* [WORK REQUIRED]:
Continue the passage on preparing crop images for model training, starting after its final sentence.

* [PASSAGE FOR REVIEW]:
• • • • • • •

In addition to the public dataset, we collected 200 images of various crops using a smartphone camera, ensuring that the number of images per crop reflected the same proportional distribution as in the public dataset. To address class imbalance, data augmentation techniques such as brightness and contrast adjustment, flipping, and rotation were applied to underrepresented classes to improve model generalization. The final dataset was split into 70% for training, 15% for validation, and 15% for testing.
Data preprocessing was performed to optimize the model’s performance. The following steps were applied: resizing all images to a uniform resolution of 100 × 100 pixels to standardize model input; normalizing pixel values to a [0,1] range to accelerate convergence during training; and processing the provided annotations to generate segmentation masks and bounding boxes, which served as ground truth for training the model. This resolution was motivated by the fact that it balances accuracy and speed, enabling efficient, real-time detection on low-power devices. It preserves essential lesion features with minimal accuracy loss (+1.2% mAP vs. higher resolutions) while reducing computational demands, making it ideal for resource-limited agricultural applications. This process is illustrated by Figure 4.

• • • • • • •

* [INFORMATION]:
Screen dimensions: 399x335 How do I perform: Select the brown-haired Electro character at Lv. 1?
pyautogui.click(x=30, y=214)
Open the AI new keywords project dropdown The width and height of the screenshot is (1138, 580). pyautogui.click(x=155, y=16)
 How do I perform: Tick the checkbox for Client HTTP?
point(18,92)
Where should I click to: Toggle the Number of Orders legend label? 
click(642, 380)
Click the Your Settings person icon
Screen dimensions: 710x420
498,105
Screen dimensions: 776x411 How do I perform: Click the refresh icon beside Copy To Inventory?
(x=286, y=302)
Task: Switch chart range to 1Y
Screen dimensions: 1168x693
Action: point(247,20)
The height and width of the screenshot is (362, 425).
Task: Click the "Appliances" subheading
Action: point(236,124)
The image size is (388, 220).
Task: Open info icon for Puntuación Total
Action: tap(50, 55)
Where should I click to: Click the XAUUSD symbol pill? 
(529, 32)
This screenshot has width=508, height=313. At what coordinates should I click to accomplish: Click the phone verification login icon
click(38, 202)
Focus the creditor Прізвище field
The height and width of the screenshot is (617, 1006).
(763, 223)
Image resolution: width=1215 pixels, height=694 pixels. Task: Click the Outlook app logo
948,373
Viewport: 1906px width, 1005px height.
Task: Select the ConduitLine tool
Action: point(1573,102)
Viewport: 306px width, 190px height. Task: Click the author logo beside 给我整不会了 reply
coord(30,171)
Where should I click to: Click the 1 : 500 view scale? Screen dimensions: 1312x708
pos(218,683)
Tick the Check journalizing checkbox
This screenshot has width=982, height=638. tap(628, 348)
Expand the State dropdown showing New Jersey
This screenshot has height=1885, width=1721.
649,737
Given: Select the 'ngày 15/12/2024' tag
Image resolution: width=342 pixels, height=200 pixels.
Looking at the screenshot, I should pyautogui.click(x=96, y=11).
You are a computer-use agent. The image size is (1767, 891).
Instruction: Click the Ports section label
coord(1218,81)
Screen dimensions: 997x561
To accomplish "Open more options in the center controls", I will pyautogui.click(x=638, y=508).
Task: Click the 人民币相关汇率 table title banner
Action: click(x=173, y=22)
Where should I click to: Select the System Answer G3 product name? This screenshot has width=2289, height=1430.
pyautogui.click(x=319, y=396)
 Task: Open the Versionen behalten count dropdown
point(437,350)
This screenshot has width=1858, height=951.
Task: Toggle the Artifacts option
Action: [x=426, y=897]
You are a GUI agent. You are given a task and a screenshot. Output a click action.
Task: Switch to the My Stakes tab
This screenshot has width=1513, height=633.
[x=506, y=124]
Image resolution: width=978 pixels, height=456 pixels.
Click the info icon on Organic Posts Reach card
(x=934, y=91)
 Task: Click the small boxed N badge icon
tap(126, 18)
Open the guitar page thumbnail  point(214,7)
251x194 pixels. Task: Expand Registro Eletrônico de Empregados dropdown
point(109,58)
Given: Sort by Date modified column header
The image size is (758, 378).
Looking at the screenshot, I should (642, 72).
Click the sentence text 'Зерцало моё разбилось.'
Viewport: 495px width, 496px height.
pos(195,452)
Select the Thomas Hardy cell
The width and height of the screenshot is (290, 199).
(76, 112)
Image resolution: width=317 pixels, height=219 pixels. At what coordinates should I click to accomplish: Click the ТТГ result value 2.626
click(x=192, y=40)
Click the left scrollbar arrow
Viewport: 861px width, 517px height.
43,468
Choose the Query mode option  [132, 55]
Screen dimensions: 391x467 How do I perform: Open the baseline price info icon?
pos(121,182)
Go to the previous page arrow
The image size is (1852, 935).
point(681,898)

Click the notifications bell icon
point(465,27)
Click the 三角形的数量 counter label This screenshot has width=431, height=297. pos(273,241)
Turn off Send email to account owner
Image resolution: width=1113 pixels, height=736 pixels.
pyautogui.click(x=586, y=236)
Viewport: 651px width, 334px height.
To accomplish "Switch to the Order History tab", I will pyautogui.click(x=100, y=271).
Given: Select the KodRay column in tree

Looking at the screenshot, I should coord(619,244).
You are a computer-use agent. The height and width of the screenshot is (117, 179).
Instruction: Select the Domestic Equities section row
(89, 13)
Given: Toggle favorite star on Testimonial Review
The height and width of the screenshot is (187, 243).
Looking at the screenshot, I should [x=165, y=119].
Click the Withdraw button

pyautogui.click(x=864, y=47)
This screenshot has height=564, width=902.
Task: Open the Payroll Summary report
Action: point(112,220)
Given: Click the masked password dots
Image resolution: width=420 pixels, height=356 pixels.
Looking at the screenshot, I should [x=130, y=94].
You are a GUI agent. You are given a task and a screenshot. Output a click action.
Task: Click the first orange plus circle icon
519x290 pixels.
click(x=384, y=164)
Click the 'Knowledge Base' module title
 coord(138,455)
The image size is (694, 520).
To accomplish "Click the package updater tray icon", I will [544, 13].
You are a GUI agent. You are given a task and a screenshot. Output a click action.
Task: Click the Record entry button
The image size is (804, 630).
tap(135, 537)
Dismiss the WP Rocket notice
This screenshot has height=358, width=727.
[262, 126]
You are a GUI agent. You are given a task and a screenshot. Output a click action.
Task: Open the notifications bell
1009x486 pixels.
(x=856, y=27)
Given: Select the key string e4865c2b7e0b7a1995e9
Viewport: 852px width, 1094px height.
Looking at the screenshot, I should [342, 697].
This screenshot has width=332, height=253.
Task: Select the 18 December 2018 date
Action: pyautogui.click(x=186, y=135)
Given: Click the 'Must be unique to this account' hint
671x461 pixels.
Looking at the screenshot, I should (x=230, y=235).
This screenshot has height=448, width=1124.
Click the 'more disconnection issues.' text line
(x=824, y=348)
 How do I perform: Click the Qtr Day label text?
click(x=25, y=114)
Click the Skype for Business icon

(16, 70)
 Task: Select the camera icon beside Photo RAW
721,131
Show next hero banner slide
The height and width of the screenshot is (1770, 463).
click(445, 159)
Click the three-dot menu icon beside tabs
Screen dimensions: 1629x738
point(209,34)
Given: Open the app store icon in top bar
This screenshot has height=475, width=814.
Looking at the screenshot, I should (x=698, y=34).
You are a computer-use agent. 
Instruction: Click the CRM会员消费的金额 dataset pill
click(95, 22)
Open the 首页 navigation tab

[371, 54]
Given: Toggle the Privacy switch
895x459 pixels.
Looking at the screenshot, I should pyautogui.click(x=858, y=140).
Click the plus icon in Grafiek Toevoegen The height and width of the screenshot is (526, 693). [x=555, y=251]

• • • • • • •

* [OUTPUT OF THE TASK]:
Figure 4. Data preprocessing process.
The dataset, however, presents a limitation due to varying weather conditions during data collection such as sunlight and humidity which can affect the quality of images. To mitigate these issues, data augmentation techniques were applied, including brightness and contrast adjustments, to help normalize the images and enhance model robustness.
This the data collection and preprocessing steps ensured high-quality, well-annotated input suitable for training a robust plant disease detection model. These steps (resizing, normalization, and annotation processing) were essential for improving model accuracy and generalization in real-world agricultural scenarios.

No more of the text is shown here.